(Exercise data Opens)
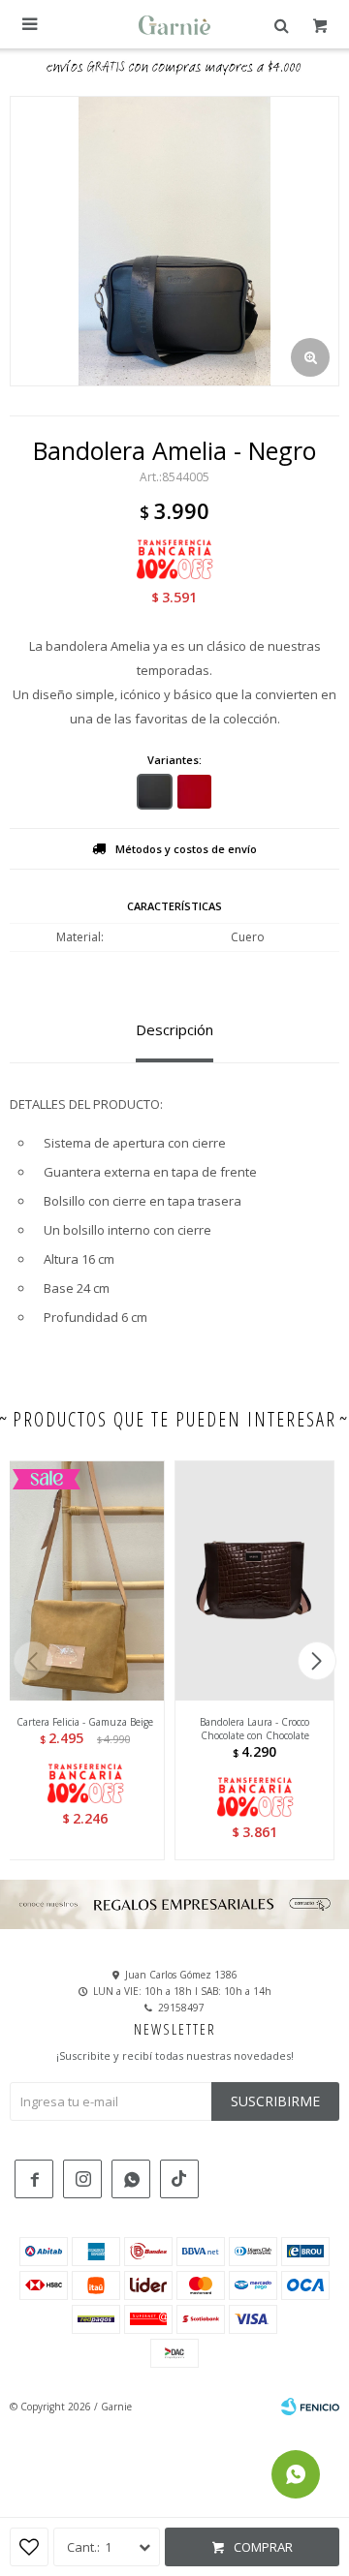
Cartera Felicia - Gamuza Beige (84, 1722)
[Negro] (155, 792)
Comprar (263, 2547)
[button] (316, 1661)
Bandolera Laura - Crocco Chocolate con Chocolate (254, 1728)
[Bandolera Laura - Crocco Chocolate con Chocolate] (254, 1580)
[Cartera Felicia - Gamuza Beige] (85, 1580)
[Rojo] (194, 792)
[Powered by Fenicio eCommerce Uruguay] (310, 2406)
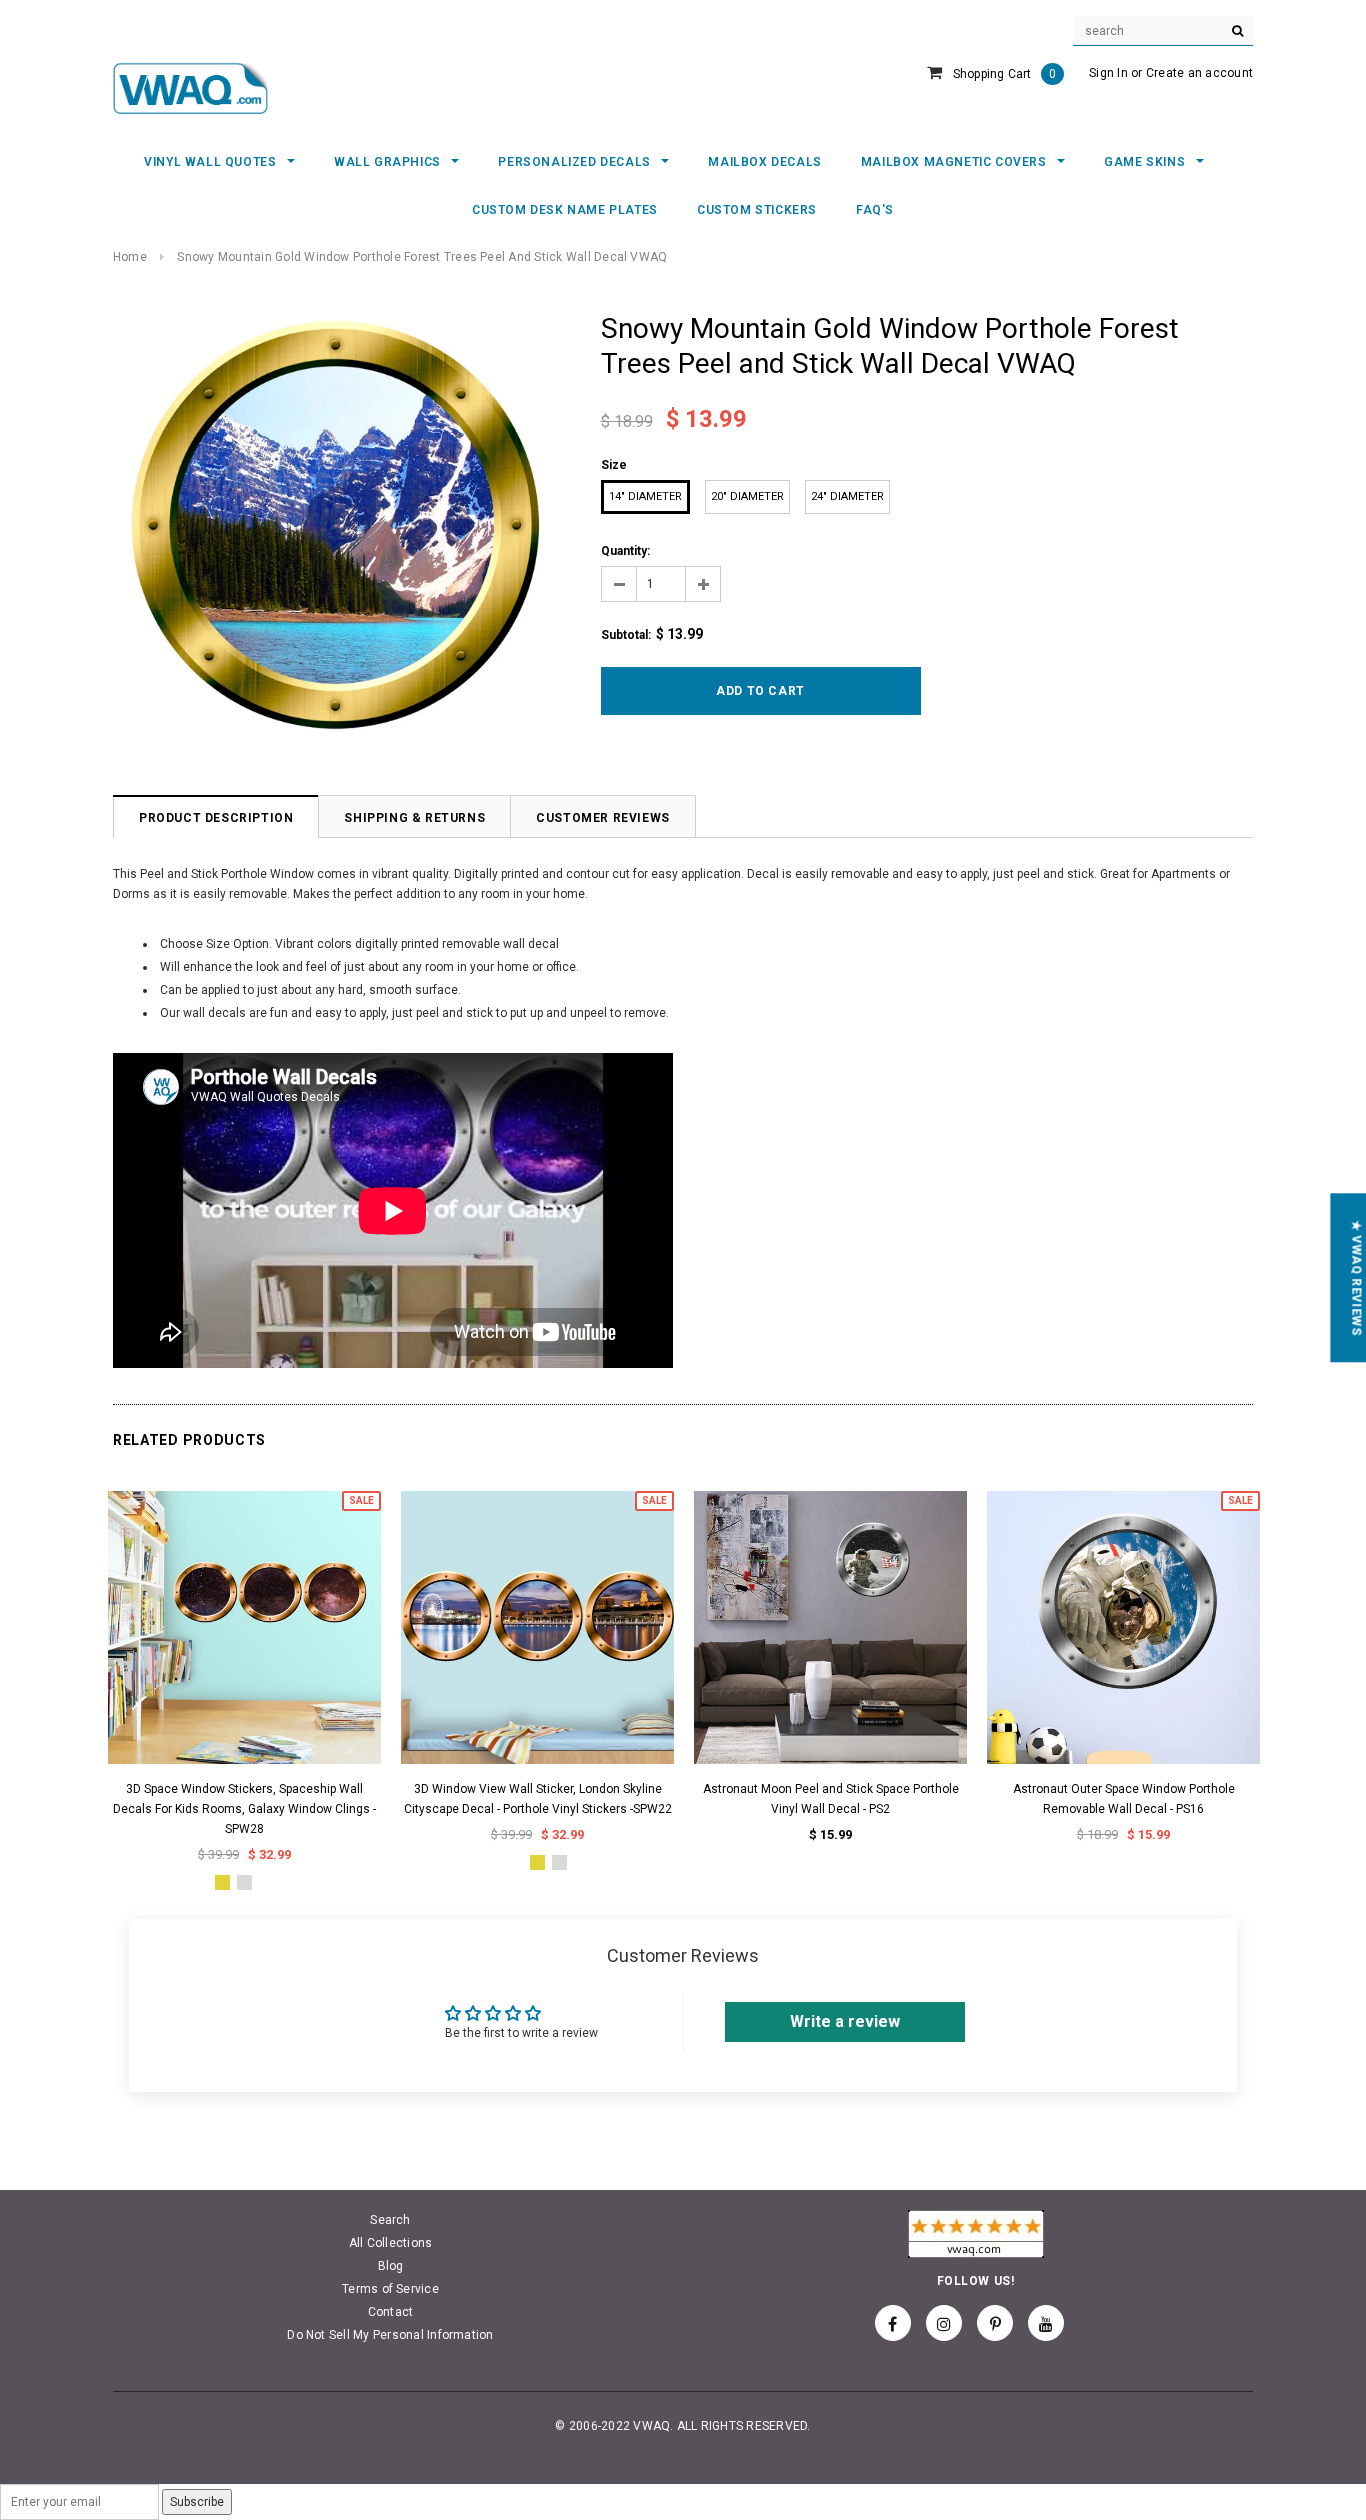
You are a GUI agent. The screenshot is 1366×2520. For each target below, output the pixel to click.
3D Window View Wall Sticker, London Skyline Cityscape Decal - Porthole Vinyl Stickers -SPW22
(Exercise data Closes)
Exercise details :: Filter the listing so that only lines holding the word "Cartera" remain, and copy those lines.

Answer section ::
Cartera Felicia - Gamuza Beige (84, 1722)
[Cartera Felicia - Gamuza Beige] (85, 1580)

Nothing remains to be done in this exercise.